Alibaba, the e-commerce giant behind the Qwen model series, has been a front-runner in China’s AI race but has been slower to release consumer-facing products. Even though Qwen was the most downloaded open-source model on Hugging Face in 2024, it didn’t power a dedicated chatbot app until early 2025. In March, Alibaba rebranded its cloud storage and search app Quark into an all-in-one AI search tool. By June, Quark had introduced DeepResearch–a new mode that marks its most agent-like effort to date.
ByteDance and Alibaba did not reply to MIT Technology Review‘s request for comments.
“Historically, Chinese tech products tend to pursue the all-in-one, super-app approach, and the latest Chinese AI agents reflect just that,” says Li of Simular, who previously worked at Google DeepMind on lifelong learning agents. “In contrast, AI agents in the US are more focused on serving specific verticals.”
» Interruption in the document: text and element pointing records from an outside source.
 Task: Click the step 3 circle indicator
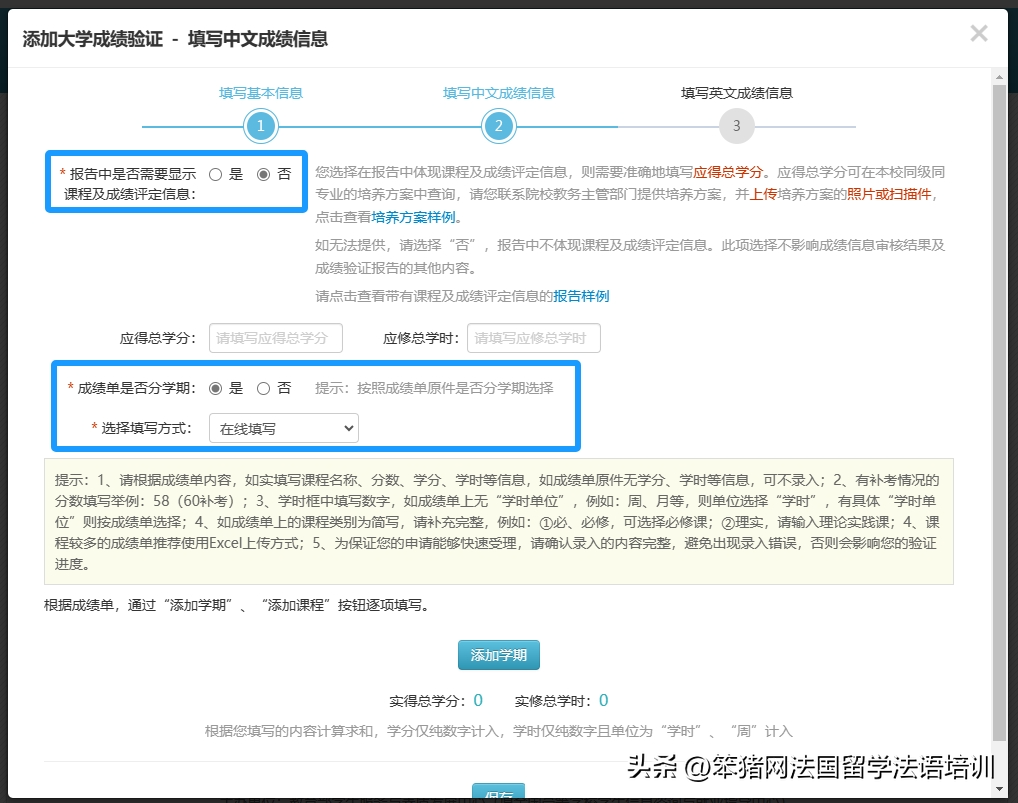pos(736,126)
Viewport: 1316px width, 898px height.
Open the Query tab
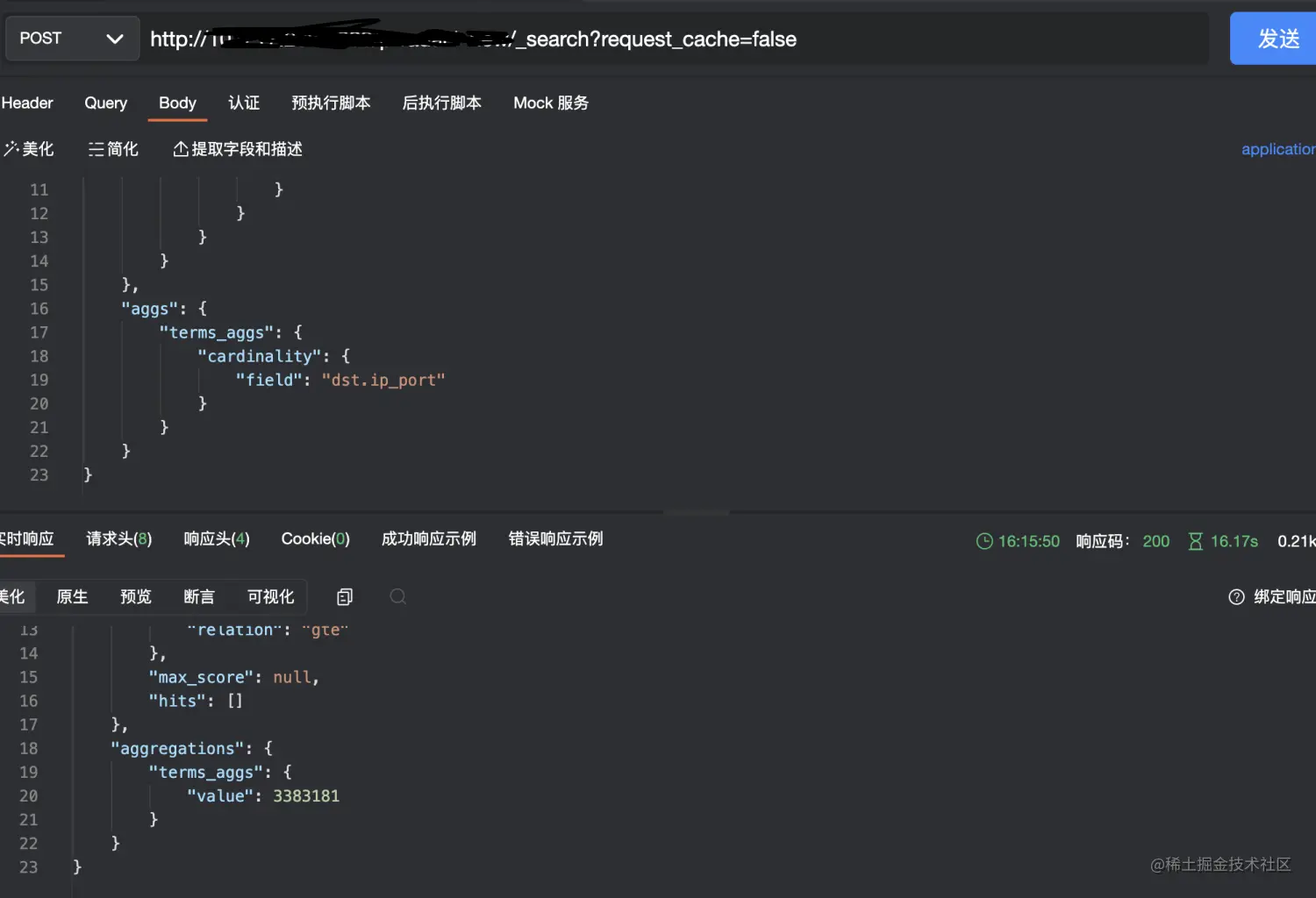pos(105,103)
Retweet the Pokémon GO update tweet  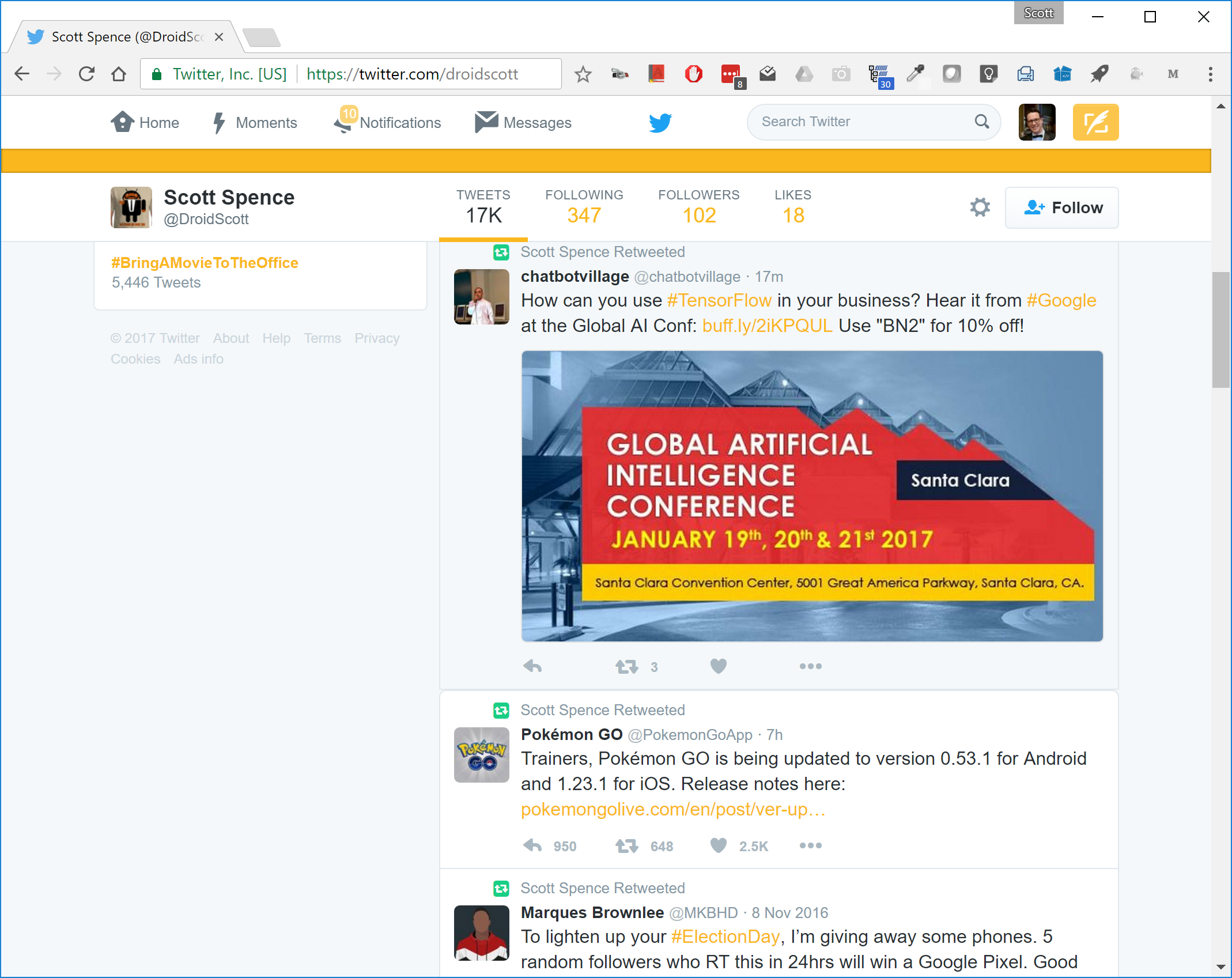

Pei, the researcher at Stanford, says that existing tech giants could have a huge advantage in bringing the vision of general AI agents to life–especially those with built-in integration across services. “The customer-facing AI agent market is still very early, with tons of problems like authentication and liability,” he says. “But companies that already operate across a wide range of services have a natural advantage in deploying agents at scale.”